Other Teleconnections: It's More than El Niño
The links between El Niño and La Niña and climate anomalies in other parts of the globe are indisputable, especially during strong events when the temperature anomaly in the tropical Pacific is relatively large. In the words of one senior meteorologist at NOAA, "The El Niño/La Niña events are no-brainers. Their forcing on extreme weather events is well-known. The real challenge is linking the "neutral" years [years with neither an El Niño nor a La Niña] with characteristic jet stream patterns."
El Niño and La Niña are not the only teleconnections that long-range forecasters consider. Another cycle now coming under closer scrutiny is the North Atlantic Oscillation, or NAO. It's not a cycle in water temperature, but rather a relatively persistent pattern of air pressure at high altitudes. Though it hasn't received the publicity that El Niño and La Niña have, the NAO explains, to a large degree, the variability of winter weather over the eastern United States.
Forecasters track the NAO by comparing the 500-mb heights over the far North Atlantic (typically near Iceland) with those several thousand miles to the south near the Azores Islands. Sometimes, heights over the far North Atlantic are anomalously low, while those near the Azores are abnormally high. This large gradient results in a persistent pattern of fast upper-air westerly winds blowing across the North Atlantic (see schematic above). This configuration is known as the positive phase of the NAO. The fast westerly flow means that cold air masses invading the eastern United States move quickly out to sea. So do low-pressure systems that form along the East Coast (these lows also tend to be weaker in such a fast, zonal regime). As a result, the positive phase of the NAO typically translates to milder winters in the eastern U.S. with fewer, weaker storms and, in turn, less snow.
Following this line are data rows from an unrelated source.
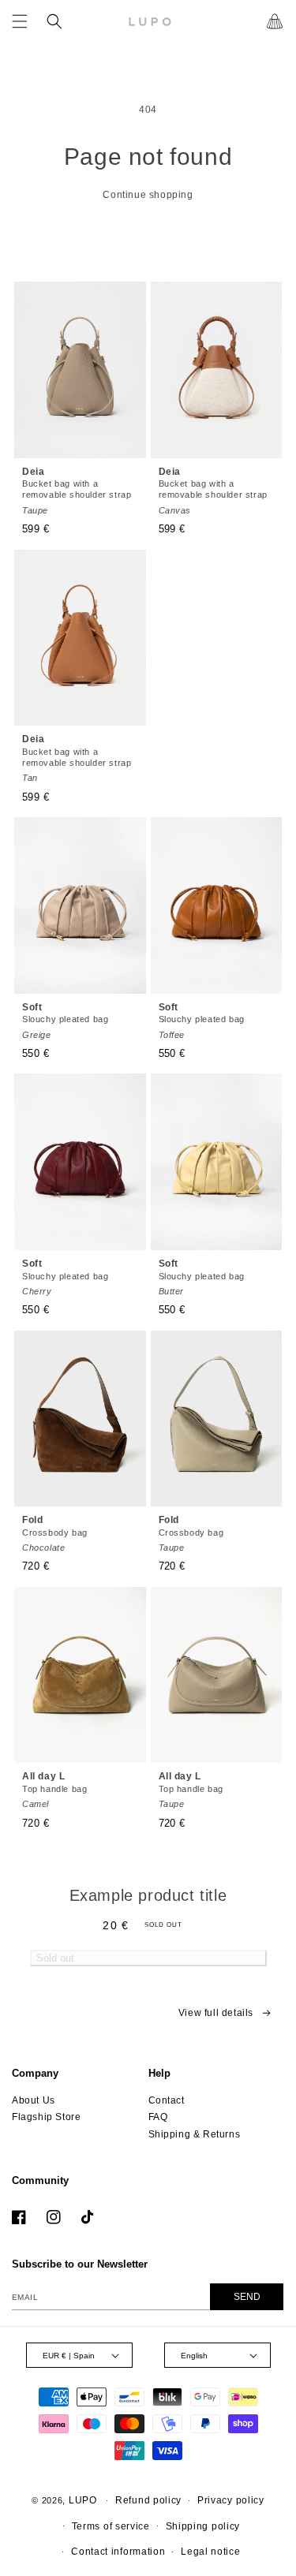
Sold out (55, 1958)
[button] (19, 21)
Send (247, 2296)
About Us (33, 2100)
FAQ (158, 2116)
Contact (166, 2100)
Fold (55, 1533)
At other times, the north-to-south 500-mb height gradient over the North Atlantic can be unusually weak, often occurring when a pronounced 500-mb ridge (or a closed 500-mb high) stalls over the region (usually near Greenland or Iceland), blocking and diverting the normal west-to-east progression of low-pressure systems from North America. This pattern of unusually high heights over the North Atlantic constitutes the negative phase of the NAO (see schematic below). In this configuration, cold air masses aren't as quick to move off the North American continent. Plus, the highly meridional 500-mb pattern associated with the negative phase favors more frequent and more powerful low-pressure systems along the Eastern Seaboard. Needless to say, this stormy pattern increases the odds for snow. The NAO was strongly in its negative phase during the winter of 1995-96, which turned out to be the snowiest on record in many eastern cities, including Philadelphia, New York City, and Boston.
Like El Niño and La Niña, accurate forecasts of the NAO can pave the way for much more accurate longer-range forecasts. At present, however, the NAO is much less predictable than El Niño and La Niña. That's because the NAO switches from one phase to another more frequently (sometimes from week to week). The reasons for this variability are still poorly understood.
There are plenty of other teleconnections that go by an alphabet soup of acronyms - the PNA (Pacific / North-American) pattern, the AO (Arctic Oscillation), and the EPO (Eastern Pacific Oscillation), to name a few. NOAA monitors all these via various indices that characterize the individual patterns.
These teleconnections — El Niño/La Niña, the NAO, and others — are evidence that the climate system is a very complex mingling of factors on many different time and spatial scales. Yet the awareness of the impacts associated with these teleconnections is evidence of the sound science that goes into creating seasonal outlooks. Even though monthly and seasonal forecasting remains a challenging and humbling task, the success in detecting and predicting El Niño and La Niña has inspired new research in the scientific field of air-sea interaction. As meteorologists and oceanographers more thoroughly understand these teleconnections and how to model them, increasingly accurate monthly and seasonal forecasts are sure to follow.